Mühlhausen is pictured in O’Donoghue’s, ‘State within a state: the Nazis in neutral Ireland’ (HI 14.6, Nov./Dec. 2006, p.38), in which Ó Broin’s memoir Just like yesterday (1985) was referenced; it also mentions the holiday snaps, which ended up in a German invasion handbook. Much of this material was made good use of in Nazi, but presented in the promotional material as new discoveries. Mühlhausen’s 1932 Nazi membership card is listed in O’Donoghue’s PhD bibliography, as are G2 (Irish Army intelligence) surveillance files on him. They were also onto the infamous National Museum director, Adolf Mahr, who features in the film; Mühlhausen gets a passing mention in the former’s DIB entry. Magee was filmed consulting these files at the Military Archives of Ireland, by ‘special permission’: all researchers in all archival repositories access unpublished documents under this very condition.
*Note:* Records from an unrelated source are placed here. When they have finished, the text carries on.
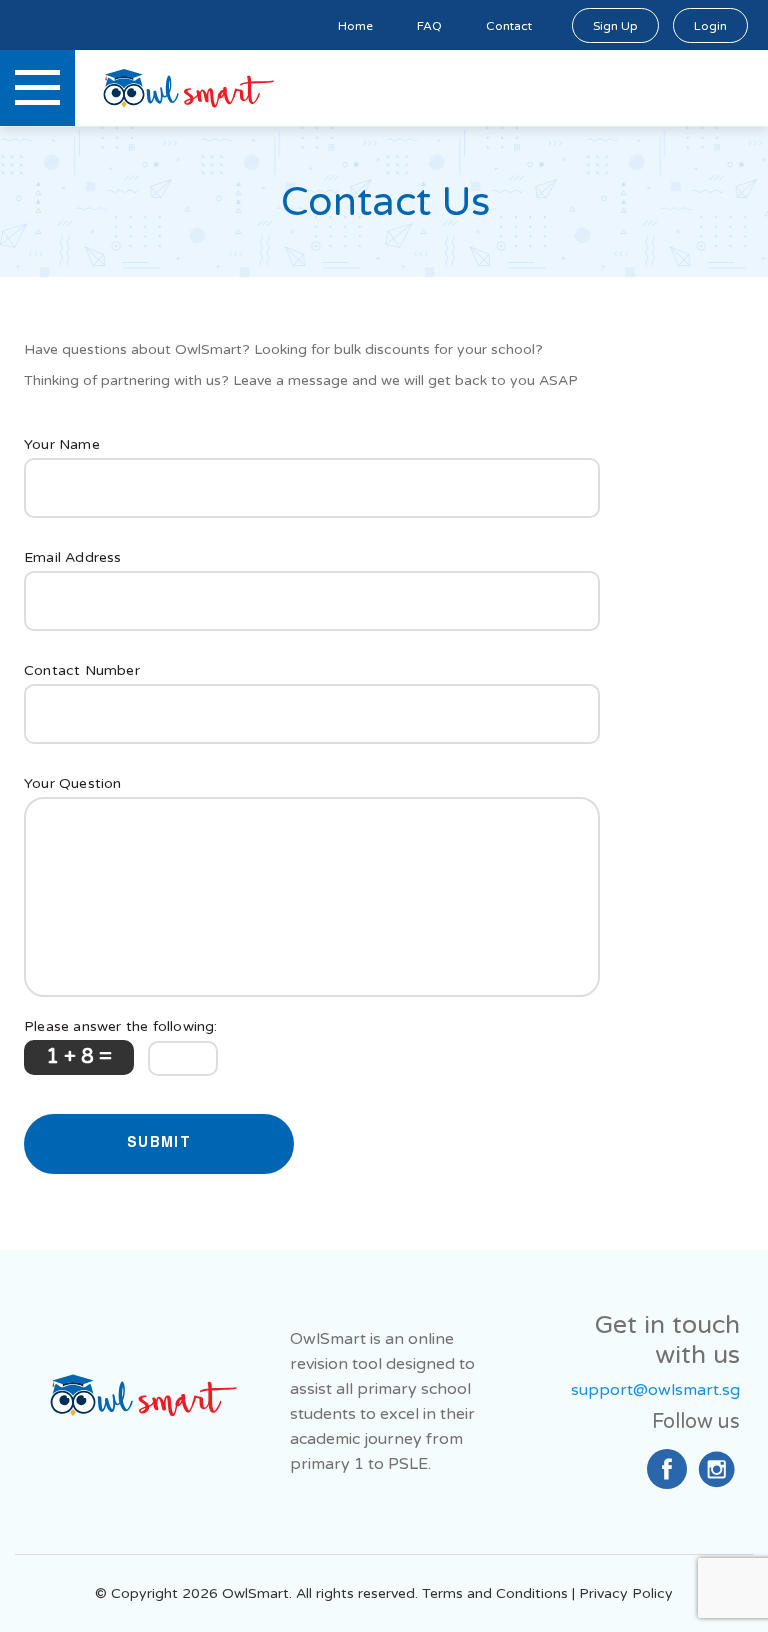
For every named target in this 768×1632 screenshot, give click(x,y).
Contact (509, 26)
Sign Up (615, 26)
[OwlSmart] (140, 1401)
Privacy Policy (626, 1593)
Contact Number (82, 670)
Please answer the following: (121, 1026)
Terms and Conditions (495, 1593)
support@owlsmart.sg (655, 1390)
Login (710, 26)
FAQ (429, 26)
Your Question (73, 783)
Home (355, 26)
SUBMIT (159, 1144)
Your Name (62, 444)
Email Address (73, 557)
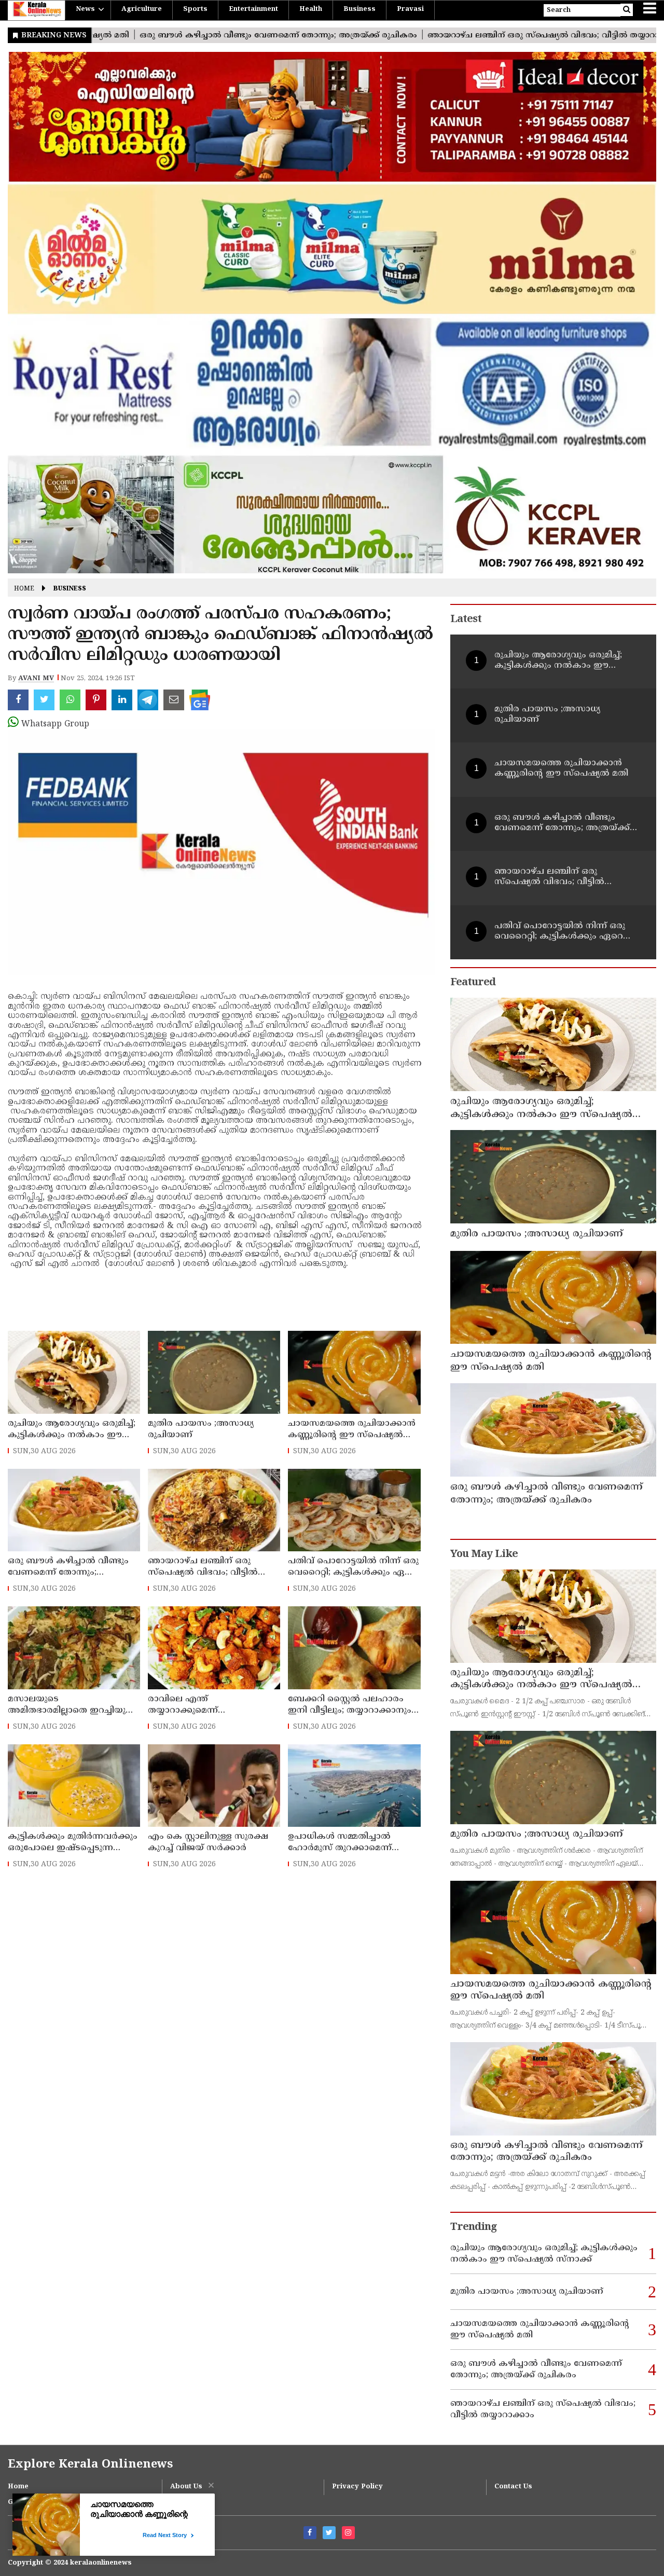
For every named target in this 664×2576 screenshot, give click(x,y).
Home (24, 589)
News (85, 9)
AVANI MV (36, 678)
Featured (472, 982)
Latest (465, 619)
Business (359, 9)
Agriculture (141, 9)
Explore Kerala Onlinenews (90, 2464)
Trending (473, 2227)
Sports (195, 9)
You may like (484, 1554)
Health (310, 9)
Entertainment (253, 9)
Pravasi (410, 9)
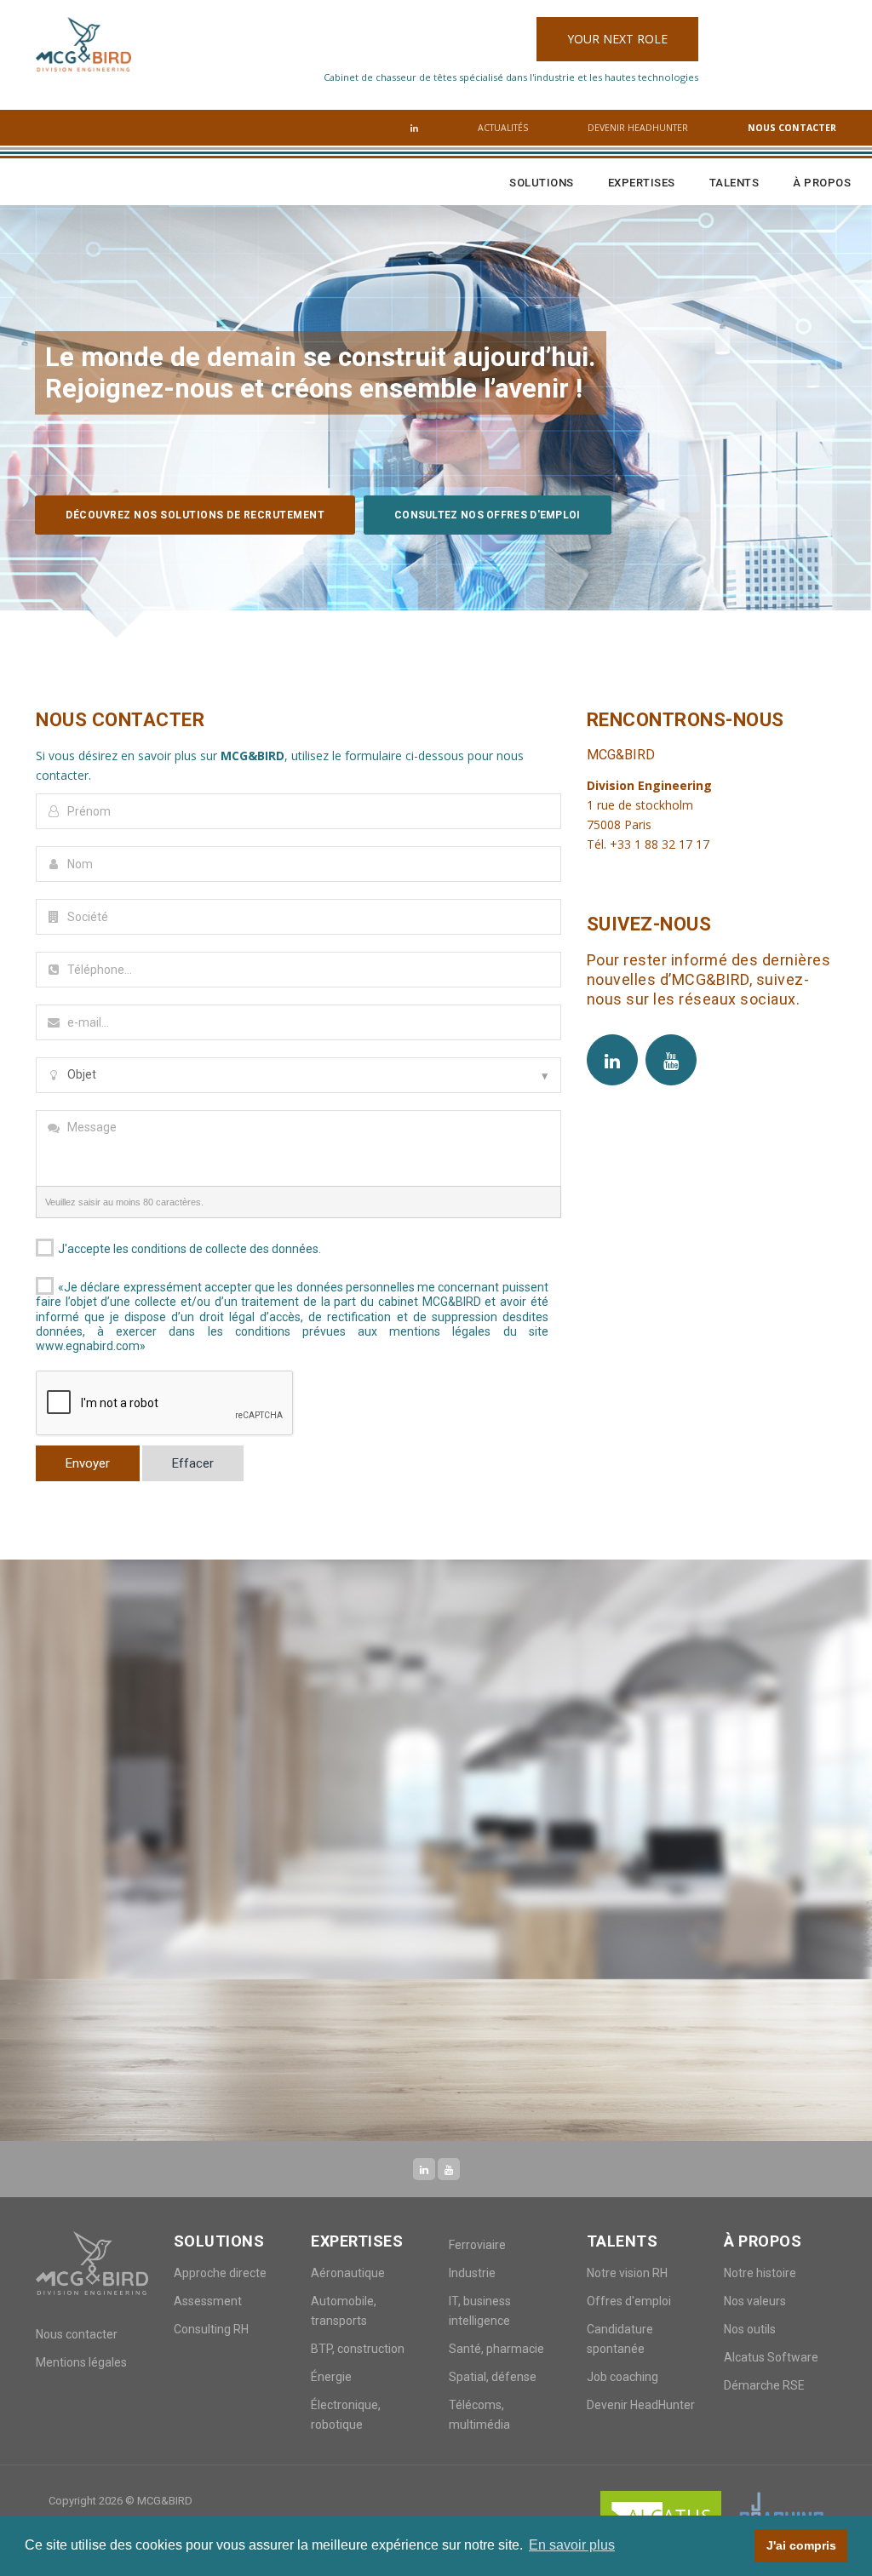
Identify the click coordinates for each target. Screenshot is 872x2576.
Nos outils (750, 2329)
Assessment (208, 2301)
O’Donoghue was interviewed and acknowledged in the credits, but what was puzzling was that the film also sidestepped the findings of his own interviews with people who had known Mühlhausen: in Teileann in 1992 he had recorded both Ó Heochaidh and Ó Beirne, since deceased; he then produced a radio programme (1998) broadcasting their testimonials. It seemed a missed opportunity not to weave in these direct and compelling sources of history when filming family members in Teilleann, who could only relay cursory, secondary information about what their relatives may have suspected. But we did get to see the noble ediphone Ó Heochaidh had used for recording. Regardless of how well paced, illustrated, and engaging Nazi sa Gaeltacht was, its hyped claims of telling an ‘untold story’ were only minimally true. The gap between exciting visualised stories of history and their origins, paper sources in scholarly works long in the public domain, could have been more creatively bridged.
Sylvie Kleinman is Visiting Research Fellow at the Dept. of History, Trinity College, Dublin.